■ MATERIAL FOR THE TASK:

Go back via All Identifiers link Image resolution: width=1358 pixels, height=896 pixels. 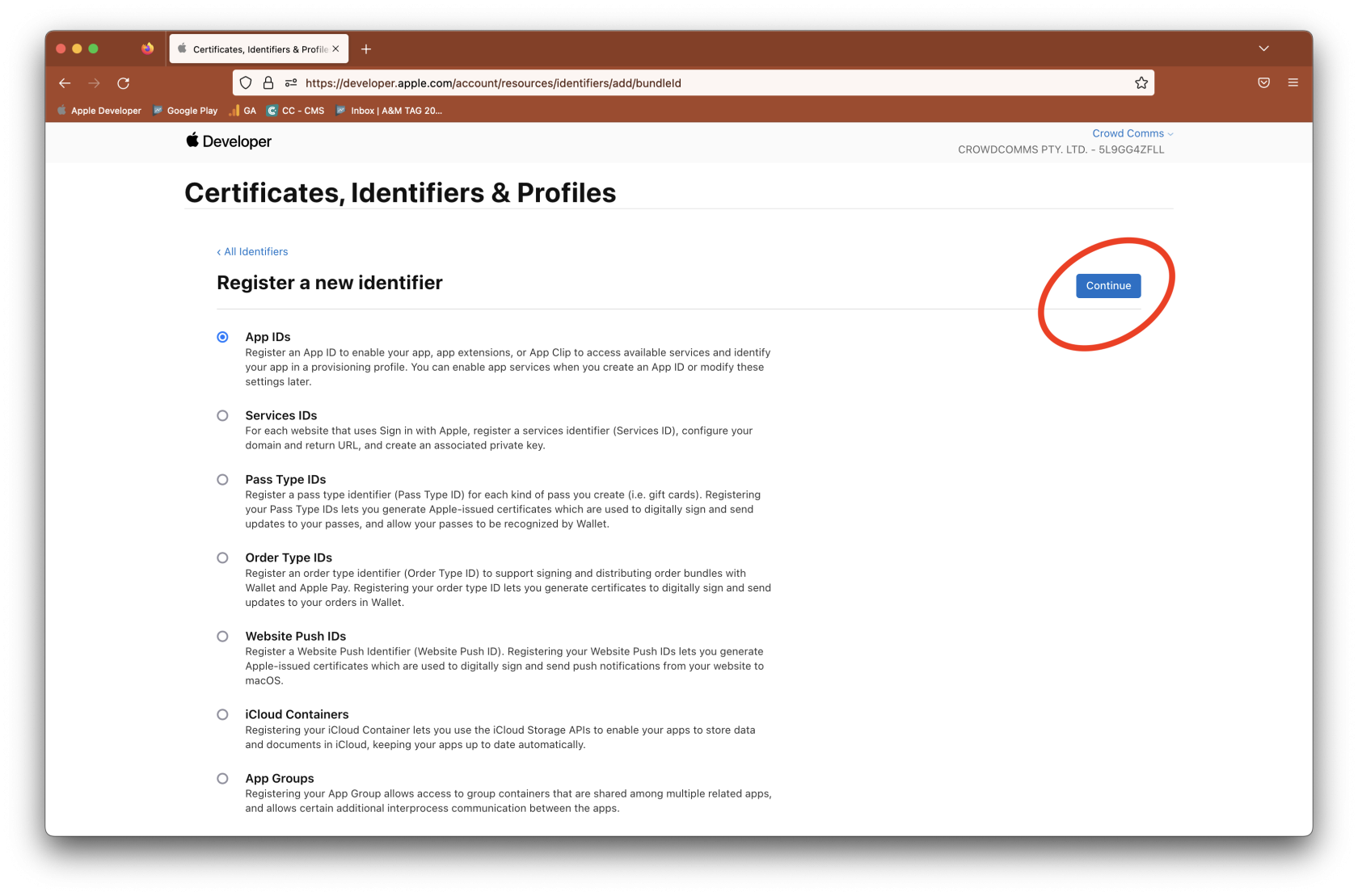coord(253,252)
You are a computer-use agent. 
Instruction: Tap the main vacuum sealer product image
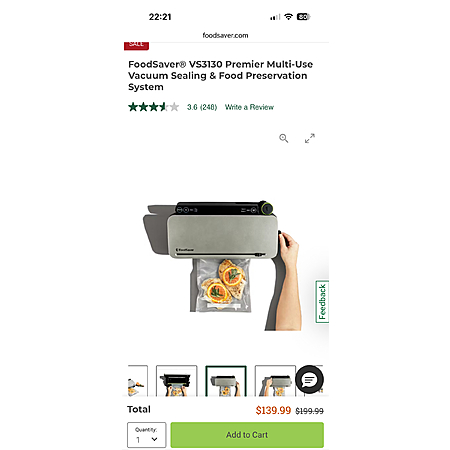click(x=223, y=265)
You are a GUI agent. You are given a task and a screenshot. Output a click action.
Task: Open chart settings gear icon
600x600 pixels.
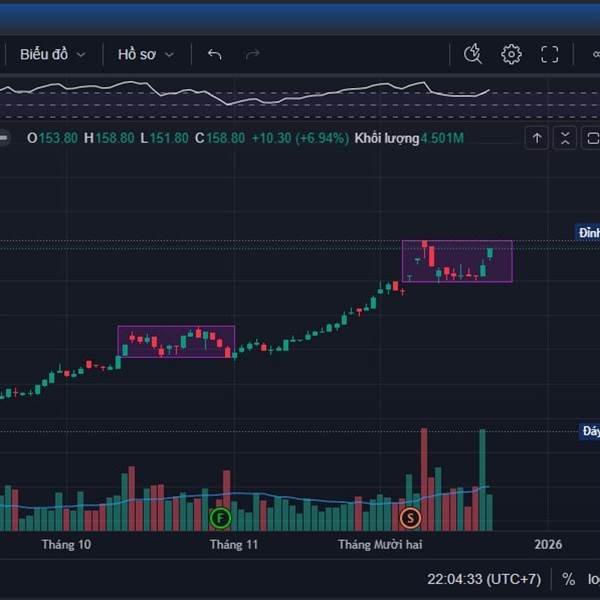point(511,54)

---

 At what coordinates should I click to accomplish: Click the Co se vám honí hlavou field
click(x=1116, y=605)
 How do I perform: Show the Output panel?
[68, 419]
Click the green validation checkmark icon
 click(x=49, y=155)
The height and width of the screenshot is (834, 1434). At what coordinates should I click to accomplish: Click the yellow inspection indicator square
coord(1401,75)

■ TASK OBJECTIVE:
For the word "agent", go through the records and show each line that carries it.

■ OUTPUT OF THE EXERCISE:
You are a computer-use agent. 
You are a GUI agent. You are given a task and a screenshot. Output a click action.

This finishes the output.